The Rasmus/Dead Letters (ASIN:B0002CHOUK)

あちこちで評判になっているので、どんなもんだろうかと買ってみたら予想以上に良かった。確かにこれは話題になるはずだ、と思えるだけの一枚だと思う。
艶っぽさと儚げな雰囲気を併せ持つ非常に印象的な声質のヴォーカルが歌う、甘くメランコリックなメロディが最大の武器。めちゃめちゃ耳残りが良く、聴けば一発で覚えてしまう即効性抜群のメロディが、アルバム全編から溢れ出ていて、全10曲(+国内盤はボーナス4曲)に本当に捨て曲と言うものが無くて驚く。泣きのメロディが吹き荒れる名盤、みたいなキャッチコピーが普通に付きそうな感じ。やはりフィンランドのバンドだからと言うことなのか、北欧独特の透明感や暗さはどの曲にも織り込まれていて、明るめで清涼感のある曲の中にも切なさと郷愁があるし、メランコリックなメロディの曲にはどこか荒涼とした冷たい空気が漂っている。そして、それらの細やかなニュアンスを鮮やかに描き出す歌声はとても情感豊かで、聴いていてとにかく心を揺さぶられる。

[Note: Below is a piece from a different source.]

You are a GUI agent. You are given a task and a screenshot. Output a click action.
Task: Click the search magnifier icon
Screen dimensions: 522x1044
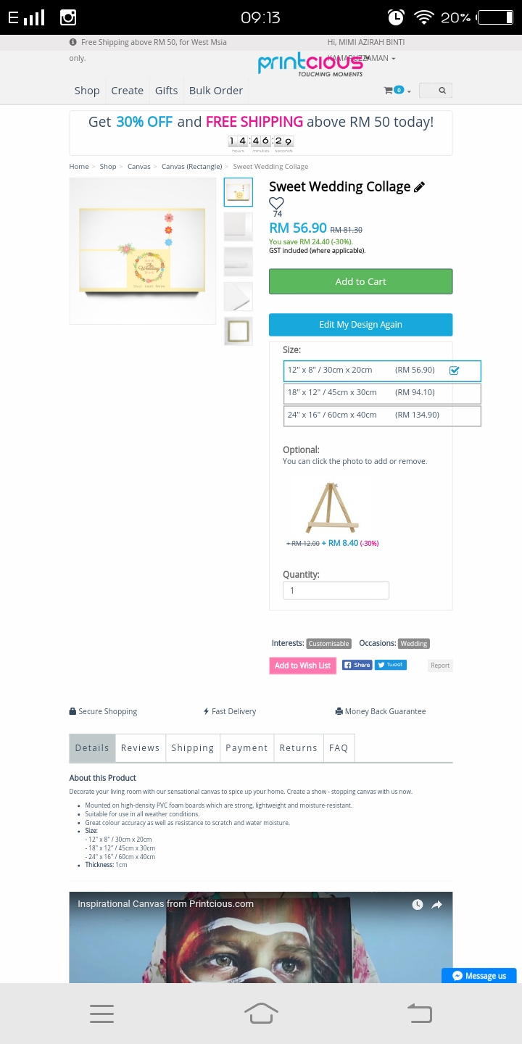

ハードロック/ヘヴィメタルの手法から苛烈さと暑苦しさを抜き取ってマイルドに仕上げたような適度にヘヴィな演奏とギターリフ、一曲一曲を短く纏める(いわゆる3分間ポップスの範疇内)衒いのないシンプルなアレンジが、歌声とメロディの旨みを最大限に引き出していて、聴いていてとても心地良い。演奏にせよメロディにせよ、全体的に極めて質の高い様式メロディアスハードロックちょっとだけゴシック風味入りと言った風情で、本作がロッキンオン辺りでもプッシュされているのが不思議に思えるほど、ある意味では古式ゆかしい様式に則った音楽だが、飛び道具の無い作りだからこそ、メロディに込められた切なさや哀感、清涼感や飛翔感が際立っている、と思う。
聴き所ははっきり言って全曲だが、シングル曲でもある#2「In The Shadows」、#3「Still Standing」、#5「Time To Burn」、#6「Guilty」、#8「The One I Love」辺りが特に好き。脳味噌がじっくりコトコト煮込まれそうな酷暑続きの近頃だが、これを聴いていると少し涼やかな気分になれる、ような気がする。聴き手をあまり選ばない、完成度の高いハードポップアルバム。お勧めです。